• [TASK BRIEF]: Revise the listing below by replacing "Click" with "Tap" and changing nothing else. Leave the pictures out of your answer.

┌────────

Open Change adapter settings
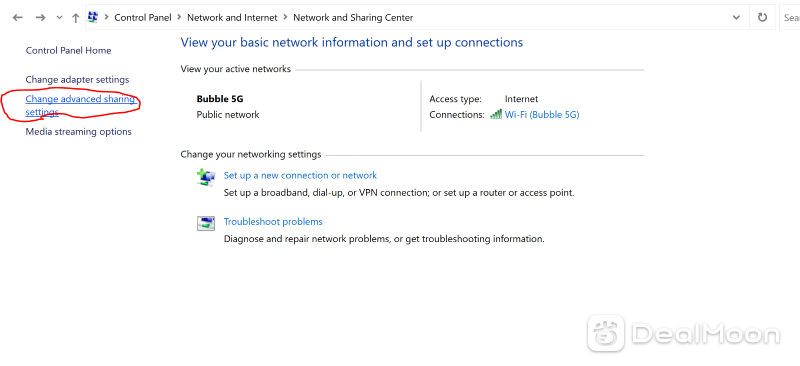Image resolution: width=800 pixels, height=366 pixels. pos(78,80)
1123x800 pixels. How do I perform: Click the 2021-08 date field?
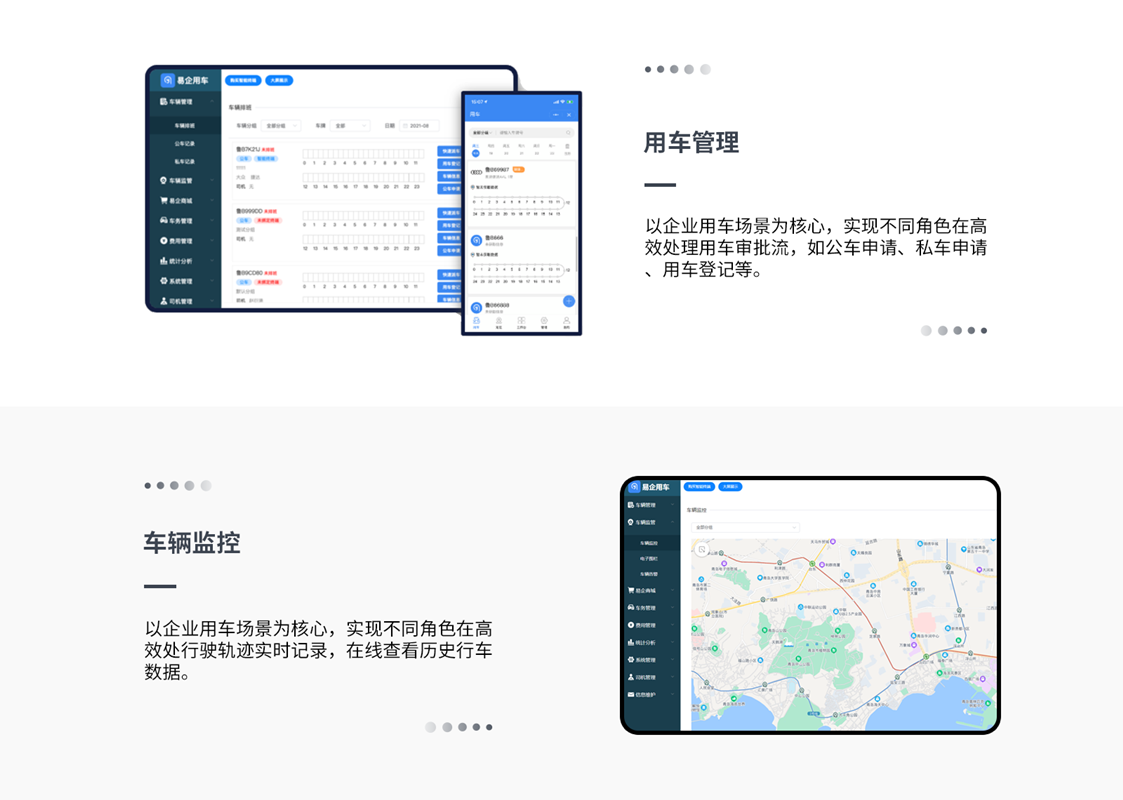point(419,126)
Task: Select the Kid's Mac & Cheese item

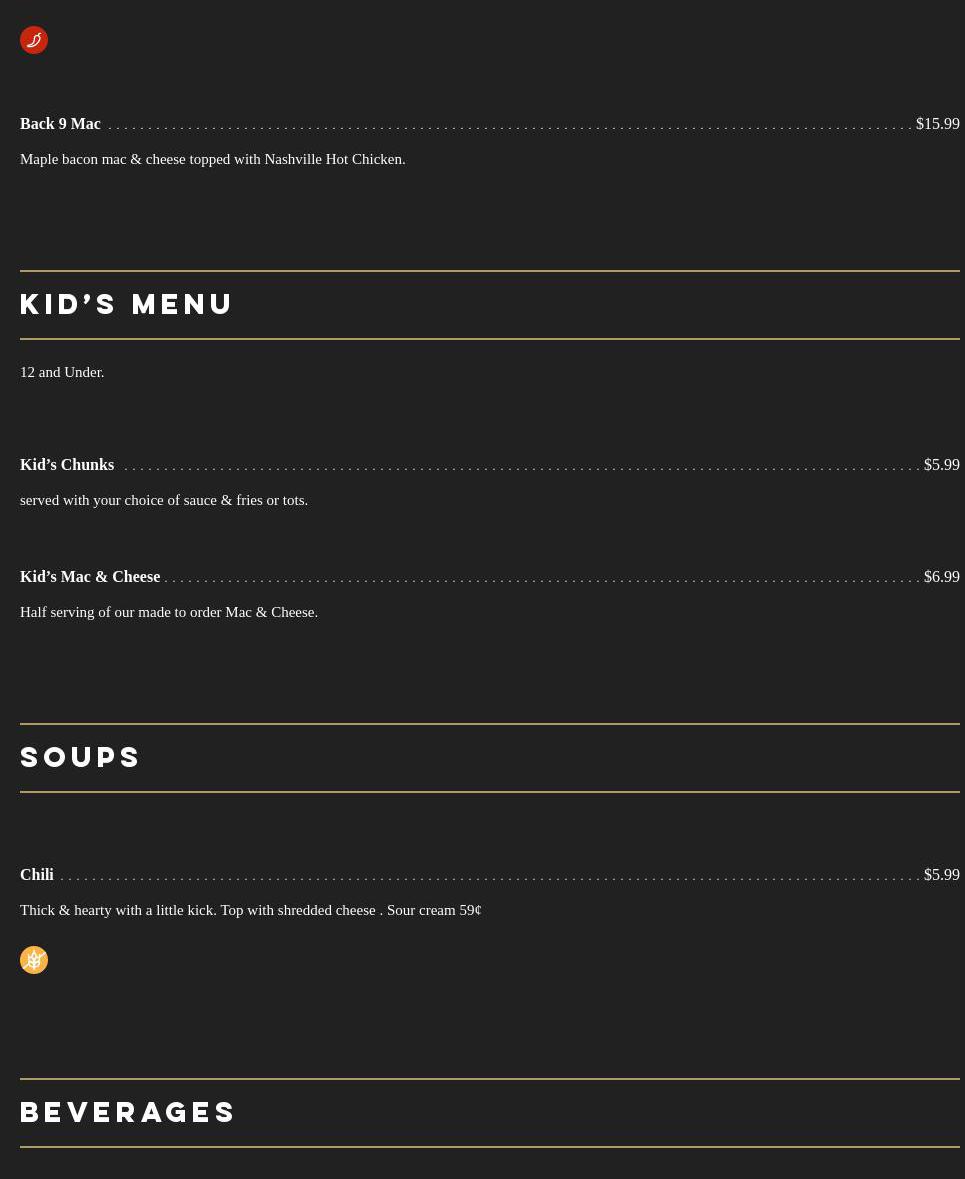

└────────

• [RESPONSE TO THE EXERCISE]:
Open Change adapter settings
Image resolution: width=800 pixels, height=366 pixels. pos(78,80)
1123x800 pixels. How do I perform: Tap the 2021-08 date field?
point(419,126)
Task: Select the Kid's Mac & Cheese item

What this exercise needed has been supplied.